I am not a goody girl scout or nothin, I just think this is common courtesy. If someone is in some way disabled (blind, broken leg, etc) or carrying a child (either in arms or in belly) I offer the same courtesy. I think it is just a nice thing to do. When has something so simple become such an inconvenience?
Today in class:
We are discussing diversity and culture. Today we had to get into groups and mention one thing about any religion. One simple thing, that’s it. I suggested Catholics and confession. I think it is good for people to learn that different religions/cultures/etc have different values/morals/ethics/etc. I do think it is a bit sad that at a college level you need a class to tell you this. I learned this lesson as a kid. I once said I liked k.d. lang’s music but thought she was odd for “kissing” girls. My oldest brother smacked me on the back of my head and told me who she kissed was none of my business. Lesson learned.
Anyways my partner decided instead of talking about Catholics and such she would discuss how Judaism is the mother of all religions and how they all follow the principles of Jesus Christ as our savior. GREAT!!!! At this point I realize our group just failed it’s mission and I must distance myself from this mad man-lady. I simply state that she made a bold statement that not everyone might believe. Fair enough. But then she states that Jesus Christ IS our savior, and asks if I can at least acknowledge that. I told her I would do no such thing because my personal beliefs do not matter, the point being not everyone will believe Jesus is our savior. Again, fair play. Finally she asks me how I can argue with historical facts. HISTORICAL FACTS! (Yes, she repeated that twice emphasizing the words the second time just in case English is my second language and I do not understand the importance of the words historical and facts, both meaning ‘I am right and you can not argue with me’).
Anyway, this discussion lasted much longer than it should have and maybe I was in the wrong for spending 15 minutes arguing with a lady in her 60’s in front of 80 people. Perhaps I should have respected that she likes making bold statements, maybe that’s part of her culture. Maybe there is a lesson we both should learn.
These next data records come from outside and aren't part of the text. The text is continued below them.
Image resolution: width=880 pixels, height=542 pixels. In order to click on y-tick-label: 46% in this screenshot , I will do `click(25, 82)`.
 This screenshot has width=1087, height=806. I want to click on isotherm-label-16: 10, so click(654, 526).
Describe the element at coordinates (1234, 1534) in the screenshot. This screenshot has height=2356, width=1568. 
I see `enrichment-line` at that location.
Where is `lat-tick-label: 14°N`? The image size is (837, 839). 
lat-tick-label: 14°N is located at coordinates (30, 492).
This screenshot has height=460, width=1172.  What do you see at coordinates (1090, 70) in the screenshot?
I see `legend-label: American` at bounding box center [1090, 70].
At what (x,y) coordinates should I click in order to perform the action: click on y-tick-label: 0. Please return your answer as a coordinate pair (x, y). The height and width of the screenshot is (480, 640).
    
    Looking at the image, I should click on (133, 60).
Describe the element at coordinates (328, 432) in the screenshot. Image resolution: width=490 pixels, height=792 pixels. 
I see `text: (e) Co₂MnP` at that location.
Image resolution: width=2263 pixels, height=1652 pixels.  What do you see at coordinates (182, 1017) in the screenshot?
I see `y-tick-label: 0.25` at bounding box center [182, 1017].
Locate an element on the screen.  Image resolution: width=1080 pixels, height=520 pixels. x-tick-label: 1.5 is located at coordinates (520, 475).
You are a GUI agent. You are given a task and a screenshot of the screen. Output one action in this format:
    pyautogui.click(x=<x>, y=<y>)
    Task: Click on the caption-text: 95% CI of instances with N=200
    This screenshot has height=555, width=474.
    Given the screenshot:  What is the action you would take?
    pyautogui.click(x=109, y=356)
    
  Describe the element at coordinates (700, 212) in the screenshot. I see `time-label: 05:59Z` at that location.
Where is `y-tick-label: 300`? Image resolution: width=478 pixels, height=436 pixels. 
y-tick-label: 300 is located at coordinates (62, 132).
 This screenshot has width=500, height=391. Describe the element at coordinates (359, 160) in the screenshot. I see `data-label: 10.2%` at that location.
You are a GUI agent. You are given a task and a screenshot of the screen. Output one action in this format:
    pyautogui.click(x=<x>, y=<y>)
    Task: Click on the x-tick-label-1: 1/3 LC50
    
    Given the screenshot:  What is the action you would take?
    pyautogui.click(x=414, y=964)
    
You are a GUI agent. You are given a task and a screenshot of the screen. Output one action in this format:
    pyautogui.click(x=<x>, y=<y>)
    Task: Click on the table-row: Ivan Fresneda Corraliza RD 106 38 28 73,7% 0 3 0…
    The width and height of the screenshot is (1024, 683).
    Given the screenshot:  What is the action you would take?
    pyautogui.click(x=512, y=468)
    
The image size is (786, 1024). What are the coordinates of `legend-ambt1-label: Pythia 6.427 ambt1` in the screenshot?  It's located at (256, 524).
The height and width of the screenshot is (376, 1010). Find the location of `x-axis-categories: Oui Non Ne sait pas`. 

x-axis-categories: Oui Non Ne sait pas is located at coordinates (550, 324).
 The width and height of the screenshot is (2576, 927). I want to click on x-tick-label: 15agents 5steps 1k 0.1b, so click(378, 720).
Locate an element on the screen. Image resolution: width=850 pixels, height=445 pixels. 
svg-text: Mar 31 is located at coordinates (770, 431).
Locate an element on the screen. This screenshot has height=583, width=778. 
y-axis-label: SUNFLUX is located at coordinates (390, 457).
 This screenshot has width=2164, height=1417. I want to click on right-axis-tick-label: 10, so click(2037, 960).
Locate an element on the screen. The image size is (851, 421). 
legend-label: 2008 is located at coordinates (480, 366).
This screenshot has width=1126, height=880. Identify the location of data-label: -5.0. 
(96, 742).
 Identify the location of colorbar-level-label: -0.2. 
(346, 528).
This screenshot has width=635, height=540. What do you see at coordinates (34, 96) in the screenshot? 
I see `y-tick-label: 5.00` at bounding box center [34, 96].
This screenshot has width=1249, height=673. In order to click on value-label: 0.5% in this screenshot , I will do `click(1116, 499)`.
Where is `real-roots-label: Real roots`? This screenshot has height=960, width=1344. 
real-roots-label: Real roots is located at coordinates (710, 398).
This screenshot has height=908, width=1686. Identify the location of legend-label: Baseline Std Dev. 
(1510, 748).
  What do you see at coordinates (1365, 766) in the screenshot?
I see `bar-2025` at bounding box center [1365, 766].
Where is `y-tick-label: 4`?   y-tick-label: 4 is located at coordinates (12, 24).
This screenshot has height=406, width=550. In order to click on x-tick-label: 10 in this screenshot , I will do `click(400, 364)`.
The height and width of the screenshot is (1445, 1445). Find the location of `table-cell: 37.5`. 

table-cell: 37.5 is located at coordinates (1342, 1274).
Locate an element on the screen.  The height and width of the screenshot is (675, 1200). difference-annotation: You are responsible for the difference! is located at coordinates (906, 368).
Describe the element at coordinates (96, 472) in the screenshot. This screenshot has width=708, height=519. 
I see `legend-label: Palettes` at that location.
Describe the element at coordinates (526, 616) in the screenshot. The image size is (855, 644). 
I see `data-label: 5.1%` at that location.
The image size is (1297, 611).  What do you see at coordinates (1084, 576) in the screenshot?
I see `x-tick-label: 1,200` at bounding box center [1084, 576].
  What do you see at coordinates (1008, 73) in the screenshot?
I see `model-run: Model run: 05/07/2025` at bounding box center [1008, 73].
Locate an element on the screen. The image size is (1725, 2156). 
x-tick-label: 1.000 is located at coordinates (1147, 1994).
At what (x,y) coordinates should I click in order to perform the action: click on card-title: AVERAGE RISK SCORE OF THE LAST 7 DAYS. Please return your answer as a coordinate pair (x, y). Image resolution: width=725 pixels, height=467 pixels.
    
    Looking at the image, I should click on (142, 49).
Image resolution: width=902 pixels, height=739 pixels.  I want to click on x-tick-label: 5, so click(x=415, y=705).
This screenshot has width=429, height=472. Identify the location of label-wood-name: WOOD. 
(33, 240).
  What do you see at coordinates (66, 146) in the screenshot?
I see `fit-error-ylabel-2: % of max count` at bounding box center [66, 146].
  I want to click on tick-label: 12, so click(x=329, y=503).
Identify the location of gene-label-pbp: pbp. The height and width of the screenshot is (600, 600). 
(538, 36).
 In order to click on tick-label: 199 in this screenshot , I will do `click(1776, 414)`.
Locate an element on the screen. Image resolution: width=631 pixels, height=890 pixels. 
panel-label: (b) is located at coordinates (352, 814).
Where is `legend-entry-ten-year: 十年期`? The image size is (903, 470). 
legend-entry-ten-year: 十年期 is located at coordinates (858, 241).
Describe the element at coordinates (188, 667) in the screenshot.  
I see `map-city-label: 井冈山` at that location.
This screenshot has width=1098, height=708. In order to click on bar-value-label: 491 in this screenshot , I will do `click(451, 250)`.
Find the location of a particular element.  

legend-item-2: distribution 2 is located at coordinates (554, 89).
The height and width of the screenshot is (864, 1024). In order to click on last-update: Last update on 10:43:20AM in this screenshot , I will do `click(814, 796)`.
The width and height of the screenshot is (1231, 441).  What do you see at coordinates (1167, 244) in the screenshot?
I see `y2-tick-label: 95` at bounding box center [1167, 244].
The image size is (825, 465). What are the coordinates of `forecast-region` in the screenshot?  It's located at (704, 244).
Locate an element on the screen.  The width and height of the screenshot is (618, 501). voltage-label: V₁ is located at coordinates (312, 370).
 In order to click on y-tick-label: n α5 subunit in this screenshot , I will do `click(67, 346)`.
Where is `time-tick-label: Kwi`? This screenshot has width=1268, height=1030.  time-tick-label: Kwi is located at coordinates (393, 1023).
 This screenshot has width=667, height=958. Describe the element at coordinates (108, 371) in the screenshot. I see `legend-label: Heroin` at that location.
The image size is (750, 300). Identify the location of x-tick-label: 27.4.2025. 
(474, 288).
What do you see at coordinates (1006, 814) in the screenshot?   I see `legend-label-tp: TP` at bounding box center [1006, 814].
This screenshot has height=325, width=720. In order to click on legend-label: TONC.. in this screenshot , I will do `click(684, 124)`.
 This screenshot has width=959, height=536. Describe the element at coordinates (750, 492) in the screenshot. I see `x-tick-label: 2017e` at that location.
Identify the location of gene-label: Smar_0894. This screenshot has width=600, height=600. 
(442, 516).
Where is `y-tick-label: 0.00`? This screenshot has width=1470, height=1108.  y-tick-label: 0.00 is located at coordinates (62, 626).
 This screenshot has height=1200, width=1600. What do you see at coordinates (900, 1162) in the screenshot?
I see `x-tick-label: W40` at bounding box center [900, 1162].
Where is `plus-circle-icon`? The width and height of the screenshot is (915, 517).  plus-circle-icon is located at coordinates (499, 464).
I love pickles. A lot. Here is a little secret I rarely share. Not too long ago, while hanging out with Ryan, your dear friend Shalome ate a whole jar of pickles. To herself. In one night. A whole jar.
I love pickles so much I decided to make my own. There is never enough pickle spices in a jar for my taste.
The pickle preserving process is much easier than I imagined. There is no cooking prior to jarring. Just boil the liquids and add them to all the greatness in the jars. I used an online video instead of my handy book of preserving so I was nervous. One problem I faced was getting the jars to properly seal. After a long steaming process they closed but I am still a bit wary. Lets wait till it’s test time.
I ended up with six jars of these things, a few I will surely pawn off on Amie. So far I am proud of all my jarring/canning/preserving success.